Dass sie provoziert, ist ihr bewusst
„Rock gegen Überfremdung“ lautet das Motto des Konzerts. El-Hassan nimmt dies zum Anlass, einen sich selbst als „bekennenden Nationalsozialisten“ bezeichnenden Mann zu fragen, ob er sich überfremdet fühlen würde. Natürlich antwortet der stämmige Mann mit Kahlhaarfrisur mit „Ja!“.
El-Hassan provoziert die Besucher der Versammlung. Sie tritt mit Kopftuch auf, für alle ist sie als Muslimin erkenntlich. Viele gehen an ihr vorbei, ohne sie anzuschauen, oder mit ausgestreckten Mittelfingern. Andere halten sich demonstrativ Flyer und Mappen vor das Gesicht.
Ex-AfD-Politiker involviert
Auf der Youtube-Seite der Sendung ist ein Interview zwischen dem Organisator Tommy Frenck und der Journalistin zu sehen, gedreht in seinem Gasthaus, einem bekannten Treffpunkt für Neonazis deutschlandweit.
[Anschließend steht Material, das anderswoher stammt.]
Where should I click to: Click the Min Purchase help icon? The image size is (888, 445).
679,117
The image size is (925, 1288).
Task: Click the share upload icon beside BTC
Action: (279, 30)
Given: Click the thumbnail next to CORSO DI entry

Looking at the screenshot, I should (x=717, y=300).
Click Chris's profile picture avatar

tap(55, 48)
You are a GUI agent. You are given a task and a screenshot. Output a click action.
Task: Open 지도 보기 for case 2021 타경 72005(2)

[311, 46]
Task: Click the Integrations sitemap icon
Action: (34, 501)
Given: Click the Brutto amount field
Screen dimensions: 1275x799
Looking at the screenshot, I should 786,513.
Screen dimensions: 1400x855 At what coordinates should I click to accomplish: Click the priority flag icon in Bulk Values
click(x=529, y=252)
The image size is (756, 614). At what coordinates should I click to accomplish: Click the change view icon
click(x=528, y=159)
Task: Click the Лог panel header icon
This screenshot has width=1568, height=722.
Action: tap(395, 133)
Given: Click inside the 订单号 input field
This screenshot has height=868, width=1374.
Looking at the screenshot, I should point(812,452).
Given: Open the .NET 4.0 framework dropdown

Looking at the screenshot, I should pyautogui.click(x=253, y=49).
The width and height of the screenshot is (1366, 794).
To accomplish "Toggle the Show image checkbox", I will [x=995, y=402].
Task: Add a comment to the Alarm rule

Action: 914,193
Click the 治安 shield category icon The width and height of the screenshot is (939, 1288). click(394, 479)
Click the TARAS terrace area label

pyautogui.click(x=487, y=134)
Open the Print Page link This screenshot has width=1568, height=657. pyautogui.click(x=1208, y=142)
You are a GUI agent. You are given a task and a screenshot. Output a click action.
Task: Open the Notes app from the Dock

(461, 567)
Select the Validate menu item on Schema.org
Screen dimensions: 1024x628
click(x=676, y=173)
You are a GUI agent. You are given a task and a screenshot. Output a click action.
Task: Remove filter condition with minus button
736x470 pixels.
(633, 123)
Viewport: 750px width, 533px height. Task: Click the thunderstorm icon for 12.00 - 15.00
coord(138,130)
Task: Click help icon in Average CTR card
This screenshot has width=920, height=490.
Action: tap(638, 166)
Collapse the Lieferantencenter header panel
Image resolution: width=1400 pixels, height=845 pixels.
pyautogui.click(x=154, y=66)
Im Interview fällt bei der Frage, ob sie als geborene Deutsche mit Wurzeln im Libanon berechtigterweise hier lebe, auf, dass Frenck offenbar genau weiß, wie weit er mit seinen provozierenden Äußerungen gehen darf – und ab wo es rechtlich für ihn brenzlig wird. Er sei nicht in der Position darüber eine Entscheidung fällen zu dürfen, er wolle ja keine Amtsanmaßung betreiben, antwortet er zunächst ausweichend.
El-Hassam hakt nach: „Sie haben ja auch eine Meinung als Mensch dazu.“ Darauf Frenck: Wenn sie in seiner Vision von einem Deutschland mit ein bis zwei Prozent Ausländerquote zu eben diesen gehören würde, sei sie für ihn „in Ordnung“.
Ein bisschen Zusammenleben mit Menschen, deren Familien Wurzeln in anderen Ländern haben, scheint also für den NPD-Politiker Frenck in Ordnung. Nur wieviel bleibt offen. Frenck hat die englische Übersetzung des Wortes „Arier“ auf den Hals tätowiert. Ob der „arische“ Gastwirt Tommy Frenck sich wohl darüber freuen würde, wenn die kopftuchtragende Muslima Nemi El-Hassan öfter mal auf einen Apfelsaft in seine Kneipe kommen würde, ist in diesem Zusammenhang eine spannende Frage.